Frank, keep in mind that I don’t and can’t provide legal advice and when you’re talking about a commercial venture you really should get advice from a professional in your area. That being said, I can tell you that anything published in the United States before 1923 is now in the public domain and can be used in any way.
I believe copyright is not automatically granted to, say, a studio if it was not indicated copyrighted during certain periods–at least according to US laws. Merely being identified by name did not confer copyright on that entity during certain periods, unlike now when the creation of any work confers instant copyright status.
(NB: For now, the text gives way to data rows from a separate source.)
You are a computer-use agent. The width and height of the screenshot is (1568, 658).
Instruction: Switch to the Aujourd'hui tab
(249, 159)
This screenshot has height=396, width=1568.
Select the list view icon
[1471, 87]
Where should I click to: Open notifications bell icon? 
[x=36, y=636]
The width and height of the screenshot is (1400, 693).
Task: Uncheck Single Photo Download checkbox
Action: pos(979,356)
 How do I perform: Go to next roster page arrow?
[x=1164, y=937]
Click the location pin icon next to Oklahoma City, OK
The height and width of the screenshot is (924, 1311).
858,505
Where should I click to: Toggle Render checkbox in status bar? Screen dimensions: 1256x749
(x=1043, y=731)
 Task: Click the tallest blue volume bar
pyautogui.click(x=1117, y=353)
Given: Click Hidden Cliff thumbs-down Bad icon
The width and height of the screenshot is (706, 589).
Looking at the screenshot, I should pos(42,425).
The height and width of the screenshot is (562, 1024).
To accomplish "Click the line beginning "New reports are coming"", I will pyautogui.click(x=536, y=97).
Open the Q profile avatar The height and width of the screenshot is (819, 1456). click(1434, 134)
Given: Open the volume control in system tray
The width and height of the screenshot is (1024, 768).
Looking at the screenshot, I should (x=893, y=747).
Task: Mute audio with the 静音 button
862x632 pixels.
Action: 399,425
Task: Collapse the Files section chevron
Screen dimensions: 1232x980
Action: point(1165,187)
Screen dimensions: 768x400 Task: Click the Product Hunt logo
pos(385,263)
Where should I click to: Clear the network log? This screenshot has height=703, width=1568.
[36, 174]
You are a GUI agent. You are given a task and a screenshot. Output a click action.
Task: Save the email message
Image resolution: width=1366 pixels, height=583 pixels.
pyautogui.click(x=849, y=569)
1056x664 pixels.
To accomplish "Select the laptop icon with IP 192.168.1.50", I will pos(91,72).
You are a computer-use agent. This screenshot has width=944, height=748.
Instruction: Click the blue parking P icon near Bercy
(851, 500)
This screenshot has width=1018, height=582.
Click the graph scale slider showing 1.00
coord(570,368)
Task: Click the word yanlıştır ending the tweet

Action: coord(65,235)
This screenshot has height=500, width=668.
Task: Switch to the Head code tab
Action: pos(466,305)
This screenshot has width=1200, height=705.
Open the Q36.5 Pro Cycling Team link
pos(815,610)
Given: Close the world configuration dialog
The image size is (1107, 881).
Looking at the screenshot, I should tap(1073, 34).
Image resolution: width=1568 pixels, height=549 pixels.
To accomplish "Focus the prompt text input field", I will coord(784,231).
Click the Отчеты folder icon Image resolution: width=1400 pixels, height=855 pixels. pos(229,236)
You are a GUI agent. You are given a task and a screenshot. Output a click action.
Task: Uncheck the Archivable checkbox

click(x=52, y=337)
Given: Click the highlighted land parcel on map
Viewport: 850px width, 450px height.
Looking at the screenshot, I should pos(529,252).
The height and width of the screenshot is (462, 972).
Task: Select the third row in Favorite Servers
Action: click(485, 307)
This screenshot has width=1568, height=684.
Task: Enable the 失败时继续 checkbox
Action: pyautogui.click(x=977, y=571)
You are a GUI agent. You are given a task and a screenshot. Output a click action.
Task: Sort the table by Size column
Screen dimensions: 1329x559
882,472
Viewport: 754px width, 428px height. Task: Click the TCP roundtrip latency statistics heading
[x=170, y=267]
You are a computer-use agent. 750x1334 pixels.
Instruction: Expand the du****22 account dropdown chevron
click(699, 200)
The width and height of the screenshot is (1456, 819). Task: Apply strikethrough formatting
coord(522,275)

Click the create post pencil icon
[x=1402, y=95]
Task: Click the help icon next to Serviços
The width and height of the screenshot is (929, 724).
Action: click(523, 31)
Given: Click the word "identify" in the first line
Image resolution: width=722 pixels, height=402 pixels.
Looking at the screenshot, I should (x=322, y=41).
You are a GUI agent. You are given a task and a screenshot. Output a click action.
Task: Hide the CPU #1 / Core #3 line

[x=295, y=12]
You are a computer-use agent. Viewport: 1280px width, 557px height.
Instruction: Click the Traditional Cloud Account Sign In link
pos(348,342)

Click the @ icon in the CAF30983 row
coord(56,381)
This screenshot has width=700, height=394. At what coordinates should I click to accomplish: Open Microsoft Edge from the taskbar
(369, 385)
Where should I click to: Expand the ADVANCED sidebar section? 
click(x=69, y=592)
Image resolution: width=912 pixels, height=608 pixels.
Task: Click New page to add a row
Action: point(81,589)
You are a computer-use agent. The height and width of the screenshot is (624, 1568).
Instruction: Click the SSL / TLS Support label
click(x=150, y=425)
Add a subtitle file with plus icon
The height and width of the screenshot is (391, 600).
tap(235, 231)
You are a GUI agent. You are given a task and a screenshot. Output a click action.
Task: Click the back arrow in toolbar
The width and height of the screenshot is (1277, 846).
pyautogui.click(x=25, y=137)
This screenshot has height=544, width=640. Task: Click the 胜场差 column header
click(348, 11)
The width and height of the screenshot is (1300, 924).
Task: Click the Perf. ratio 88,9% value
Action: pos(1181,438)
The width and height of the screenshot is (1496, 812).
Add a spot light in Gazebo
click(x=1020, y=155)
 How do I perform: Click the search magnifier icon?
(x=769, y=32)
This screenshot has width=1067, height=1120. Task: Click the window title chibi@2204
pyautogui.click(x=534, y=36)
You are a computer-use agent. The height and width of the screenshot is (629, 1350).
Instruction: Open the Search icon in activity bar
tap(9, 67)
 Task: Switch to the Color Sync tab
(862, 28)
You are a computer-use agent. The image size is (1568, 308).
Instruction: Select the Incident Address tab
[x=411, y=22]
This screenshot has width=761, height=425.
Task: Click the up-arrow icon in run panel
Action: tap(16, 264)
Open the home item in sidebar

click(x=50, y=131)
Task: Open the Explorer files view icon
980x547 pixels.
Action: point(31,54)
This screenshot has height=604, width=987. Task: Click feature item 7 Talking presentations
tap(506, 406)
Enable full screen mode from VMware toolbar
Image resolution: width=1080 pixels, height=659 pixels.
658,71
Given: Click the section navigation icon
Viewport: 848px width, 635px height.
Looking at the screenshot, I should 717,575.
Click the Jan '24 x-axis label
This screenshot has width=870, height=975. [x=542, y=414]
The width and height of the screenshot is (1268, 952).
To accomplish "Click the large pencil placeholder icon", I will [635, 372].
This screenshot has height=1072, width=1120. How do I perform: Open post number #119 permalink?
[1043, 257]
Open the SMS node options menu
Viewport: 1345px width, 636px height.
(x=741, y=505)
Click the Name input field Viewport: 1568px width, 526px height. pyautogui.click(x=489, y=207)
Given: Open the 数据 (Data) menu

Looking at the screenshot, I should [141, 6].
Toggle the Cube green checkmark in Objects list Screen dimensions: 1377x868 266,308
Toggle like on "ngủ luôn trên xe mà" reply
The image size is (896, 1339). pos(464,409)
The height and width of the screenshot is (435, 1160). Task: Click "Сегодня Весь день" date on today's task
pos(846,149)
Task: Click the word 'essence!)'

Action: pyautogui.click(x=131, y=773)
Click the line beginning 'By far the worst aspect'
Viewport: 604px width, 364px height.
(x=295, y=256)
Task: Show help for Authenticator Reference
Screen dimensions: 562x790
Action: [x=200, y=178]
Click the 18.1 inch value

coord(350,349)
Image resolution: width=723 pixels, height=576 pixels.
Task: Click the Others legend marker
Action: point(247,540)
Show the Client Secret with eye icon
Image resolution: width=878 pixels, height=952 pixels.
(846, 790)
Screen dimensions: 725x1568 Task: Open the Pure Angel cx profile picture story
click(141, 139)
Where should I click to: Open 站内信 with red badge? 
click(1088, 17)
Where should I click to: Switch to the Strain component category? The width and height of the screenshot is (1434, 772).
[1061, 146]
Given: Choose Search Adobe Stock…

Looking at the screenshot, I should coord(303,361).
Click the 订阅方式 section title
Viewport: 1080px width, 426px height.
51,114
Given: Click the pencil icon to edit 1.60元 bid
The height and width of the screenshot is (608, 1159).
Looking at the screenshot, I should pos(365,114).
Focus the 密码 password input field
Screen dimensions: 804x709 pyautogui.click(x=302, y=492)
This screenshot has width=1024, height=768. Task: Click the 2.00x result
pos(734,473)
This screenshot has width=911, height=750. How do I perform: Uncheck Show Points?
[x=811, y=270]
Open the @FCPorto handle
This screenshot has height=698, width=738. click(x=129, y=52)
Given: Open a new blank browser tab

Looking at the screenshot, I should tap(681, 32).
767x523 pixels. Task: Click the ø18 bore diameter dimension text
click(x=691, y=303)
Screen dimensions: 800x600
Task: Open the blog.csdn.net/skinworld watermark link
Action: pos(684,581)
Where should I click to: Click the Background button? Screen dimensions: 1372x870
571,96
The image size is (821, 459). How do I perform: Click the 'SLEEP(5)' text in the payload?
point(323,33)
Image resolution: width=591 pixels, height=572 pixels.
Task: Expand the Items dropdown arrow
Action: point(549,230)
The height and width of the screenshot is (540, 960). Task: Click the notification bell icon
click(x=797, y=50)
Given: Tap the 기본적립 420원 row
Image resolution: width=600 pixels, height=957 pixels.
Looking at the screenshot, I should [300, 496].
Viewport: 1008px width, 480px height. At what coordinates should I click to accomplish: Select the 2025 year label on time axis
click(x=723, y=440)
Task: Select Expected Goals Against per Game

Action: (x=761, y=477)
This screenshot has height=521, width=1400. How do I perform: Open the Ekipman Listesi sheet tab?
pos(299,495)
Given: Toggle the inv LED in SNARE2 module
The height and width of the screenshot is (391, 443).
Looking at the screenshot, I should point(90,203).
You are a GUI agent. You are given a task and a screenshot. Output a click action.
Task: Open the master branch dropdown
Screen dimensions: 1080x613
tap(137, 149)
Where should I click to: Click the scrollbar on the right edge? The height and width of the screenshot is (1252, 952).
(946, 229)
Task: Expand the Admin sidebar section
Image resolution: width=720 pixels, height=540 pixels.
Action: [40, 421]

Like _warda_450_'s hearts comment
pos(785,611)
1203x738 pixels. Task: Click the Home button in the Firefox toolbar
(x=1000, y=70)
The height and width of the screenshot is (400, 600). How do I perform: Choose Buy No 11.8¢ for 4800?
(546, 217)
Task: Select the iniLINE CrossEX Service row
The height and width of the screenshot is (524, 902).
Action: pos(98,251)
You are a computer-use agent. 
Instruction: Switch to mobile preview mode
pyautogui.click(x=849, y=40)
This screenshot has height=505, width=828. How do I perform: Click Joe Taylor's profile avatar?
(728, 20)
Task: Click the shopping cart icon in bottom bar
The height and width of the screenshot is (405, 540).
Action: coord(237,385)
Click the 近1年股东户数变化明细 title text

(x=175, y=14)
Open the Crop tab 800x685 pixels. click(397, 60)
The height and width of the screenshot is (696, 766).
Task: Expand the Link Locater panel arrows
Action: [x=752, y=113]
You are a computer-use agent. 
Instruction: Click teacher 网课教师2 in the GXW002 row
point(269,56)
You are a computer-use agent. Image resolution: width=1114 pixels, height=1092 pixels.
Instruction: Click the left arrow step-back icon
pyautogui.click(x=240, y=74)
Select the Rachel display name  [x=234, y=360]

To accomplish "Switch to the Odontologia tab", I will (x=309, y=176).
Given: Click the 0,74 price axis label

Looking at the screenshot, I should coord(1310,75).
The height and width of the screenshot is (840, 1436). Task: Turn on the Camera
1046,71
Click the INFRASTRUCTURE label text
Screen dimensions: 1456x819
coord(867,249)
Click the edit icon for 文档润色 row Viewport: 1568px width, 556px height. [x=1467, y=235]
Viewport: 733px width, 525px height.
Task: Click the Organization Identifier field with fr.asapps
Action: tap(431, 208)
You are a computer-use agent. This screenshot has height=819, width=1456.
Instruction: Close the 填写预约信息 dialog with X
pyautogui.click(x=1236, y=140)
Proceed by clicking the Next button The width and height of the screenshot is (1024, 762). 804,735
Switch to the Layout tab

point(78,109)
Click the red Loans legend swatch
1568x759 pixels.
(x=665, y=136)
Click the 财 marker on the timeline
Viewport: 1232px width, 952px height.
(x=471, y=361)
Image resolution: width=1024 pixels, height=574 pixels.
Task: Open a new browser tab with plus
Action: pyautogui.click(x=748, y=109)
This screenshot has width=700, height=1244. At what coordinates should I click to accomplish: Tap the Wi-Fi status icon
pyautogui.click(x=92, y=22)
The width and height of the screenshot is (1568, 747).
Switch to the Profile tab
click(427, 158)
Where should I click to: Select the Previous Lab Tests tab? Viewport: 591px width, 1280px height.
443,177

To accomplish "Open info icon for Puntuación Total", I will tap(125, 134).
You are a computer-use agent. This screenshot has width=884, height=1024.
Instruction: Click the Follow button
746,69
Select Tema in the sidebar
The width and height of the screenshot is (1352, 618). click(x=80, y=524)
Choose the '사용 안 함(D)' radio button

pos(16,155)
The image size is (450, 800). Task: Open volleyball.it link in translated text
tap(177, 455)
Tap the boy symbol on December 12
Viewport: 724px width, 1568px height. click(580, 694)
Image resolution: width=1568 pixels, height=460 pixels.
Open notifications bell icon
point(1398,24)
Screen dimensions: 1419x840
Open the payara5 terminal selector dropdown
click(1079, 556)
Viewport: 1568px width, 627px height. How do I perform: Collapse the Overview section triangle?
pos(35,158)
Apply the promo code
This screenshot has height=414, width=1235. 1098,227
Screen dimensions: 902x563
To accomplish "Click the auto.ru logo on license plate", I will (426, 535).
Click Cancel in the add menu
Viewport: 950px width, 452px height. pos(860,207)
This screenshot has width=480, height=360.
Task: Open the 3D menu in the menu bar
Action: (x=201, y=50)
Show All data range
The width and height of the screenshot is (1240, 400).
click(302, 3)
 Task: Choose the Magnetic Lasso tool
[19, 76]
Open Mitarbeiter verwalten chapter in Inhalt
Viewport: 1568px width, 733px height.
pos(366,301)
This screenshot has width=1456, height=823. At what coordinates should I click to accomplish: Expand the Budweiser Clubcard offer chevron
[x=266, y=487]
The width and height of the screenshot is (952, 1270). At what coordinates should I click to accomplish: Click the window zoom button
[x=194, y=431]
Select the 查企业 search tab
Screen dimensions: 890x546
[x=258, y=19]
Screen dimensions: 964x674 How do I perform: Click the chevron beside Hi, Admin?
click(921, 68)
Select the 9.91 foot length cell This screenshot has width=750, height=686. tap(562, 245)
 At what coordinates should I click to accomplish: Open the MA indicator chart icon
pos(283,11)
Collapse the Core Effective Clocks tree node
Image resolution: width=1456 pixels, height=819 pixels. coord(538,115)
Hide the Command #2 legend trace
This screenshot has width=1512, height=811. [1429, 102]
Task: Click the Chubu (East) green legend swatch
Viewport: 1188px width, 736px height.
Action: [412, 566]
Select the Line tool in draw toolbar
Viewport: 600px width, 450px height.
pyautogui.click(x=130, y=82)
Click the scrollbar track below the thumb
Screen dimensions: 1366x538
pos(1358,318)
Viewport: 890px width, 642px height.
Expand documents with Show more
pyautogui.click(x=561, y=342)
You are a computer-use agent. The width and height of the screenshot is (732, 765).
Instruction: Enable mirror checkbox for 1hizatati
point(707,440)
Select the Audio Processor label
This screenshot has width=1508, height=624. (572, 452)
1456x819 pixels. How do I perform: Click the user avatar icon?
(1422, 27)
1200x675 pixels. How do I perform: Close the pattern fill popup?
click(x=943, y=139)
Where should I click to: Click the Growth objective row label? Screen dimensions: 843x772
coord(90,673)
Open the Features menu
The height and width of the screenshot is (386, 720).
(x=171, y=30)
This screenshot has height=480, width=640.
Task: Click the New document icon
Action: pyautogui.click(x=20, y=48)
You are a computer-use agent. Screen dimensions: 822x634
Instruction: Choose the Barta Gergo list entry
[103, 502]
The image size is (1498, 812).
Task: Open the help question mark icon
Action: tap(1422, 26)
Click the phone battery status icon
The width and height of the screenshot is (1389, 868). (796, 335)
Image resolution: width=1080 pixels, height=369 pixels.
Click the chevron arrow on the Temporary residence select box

The charts set out in the post and a more comprehensive one from Peter B. Hirtle of Cornell University at Copyright Term and the Public Domain in the United States will guide you through those issues — but be very very cautious when dealing with unpublished materials. When the law was changed in 1976, effective in 1978, an awful lot of unpublished works gained federal copyright protection.
So… if we have old professional photos of relatives prior to 1978 (actually dating between 1900-1958) can we not copy them solely for personal use? For all siblings to have a copy?
ANY copying of an image that is still copyrighted is fraught with danger, even if you’re only sharing it within the family. That might qualify as a fair use, but might not. Getting permission, whenever possible, is the safest way to go.
I am writing a book on several people. I plan to use copies of pages of high school yearbooks. I called the schools and got their permission to use the copies of pages of the yearbook. Is their anyone else that I need to consider asking? Do I need to contact the people in the pictures or the possible photographer?
I can’t give legal advice on specific situations, Dennis, but you do have to work through all the possible issues here including copyright (is this material copyrightyed? if so, by whom? is this a fair use?) and privacy right issues (will anyone complain if you use a photo).
I went to a public library near the high school where the year book was published and the library had a full set of yearbooks. Looking through the yearbooks, I found a message from the school to Olin Mills studio. I contacted Olin Mills (now called Life Touch) and they are giving me permission to use the photographs for my book. I also have the permission of the high school. I am limiting the use of photographs to only my dead relatives. I hope I have everything covered.
Thanks for your help.
Sounds like you’ve certainly done everything you can, Dennis. Good luck with the book!
I am visiting your site for the very first time – today! Am truly impressed.
My concern is I have a photo of my grandmother, and mother, sitting in a restaurant in Tiajuana, Mexico, 1944.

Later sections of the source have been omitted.